Early Experience With the Clinical Use of Teprotumumab in a Heterogenous Thyroid Eye Disease Population.

Abstract

To describe the clinical course in a heterogeneous series of subjects with thyroid eye disease (TED) treated with teprotumumab. Cross-sectional cohort study including patients with clinical diagnosis of TED who was treated with teprotumumab. The entire cohort was analyzed together and subsequently in clinical subgroups based on stage and grade of disease. Primary outcome measure was change in proptosis ≥2 mm. Secondary outcome measures included change in clinical activity score (CAS), ductions, strabismic deviation, MRD1, and MRD2. Bivariate and multivariate statistics were performed. The study included 21 patients. Mean ± SD age was 61.5 ± 12.6 years and 71.4% were female. Reduction in proptosis ≥2 mm was achieved in 71.4% of the sample. Stage and grade were not significant predictors of outcome. Treatment with teprotumumab resulted in a 2.5 ± 1.8 mm reduction of proptosis (P < 0.001), 2.2 ± 1.4 reduction in CAS (P < 0.001), and 16.9 ± 19.3 degree improvement in extraocular motility (P < 0.001). There were no significant differences for change in CAS, proptosis, ductions, or MRD2 between different grades and stages of disease. Total strabismus and MRD1 improvement were greater in the active stage of disease (P < 0.05). Three cases of dysthyroid optic neuropathy, refractory to methylprednisolone therapy improved after initiation of teprotumumab.

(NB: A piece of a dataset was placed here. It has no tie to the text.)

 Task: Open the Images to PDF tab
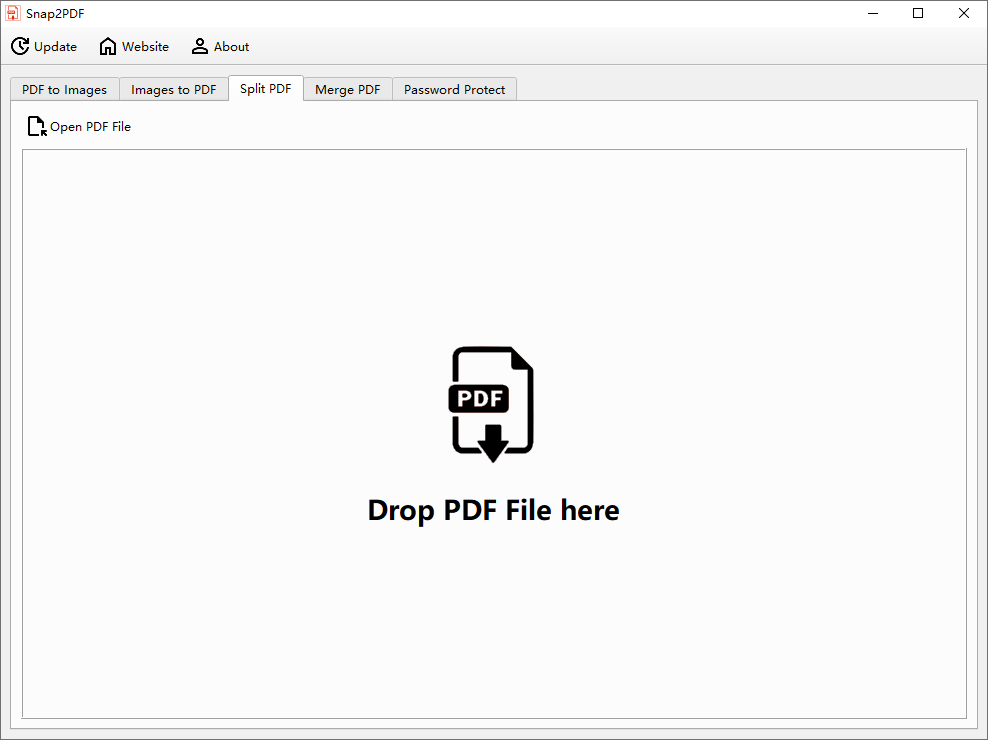click(x=173, y=90)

Treatment of TED with teprotumumab in a heterogeneous patient population is associated with improvement in proptosis, extraocular motility, and CAS. Patients beyond those defined in the clinical trials, including those affected by stable stage, milder grade, and vision-threatening TED may benefit from this therapy. There are, however, limits on the overall efficacy of this medication in the management of certain physical characteristics in TED including eyelid position and strabismus.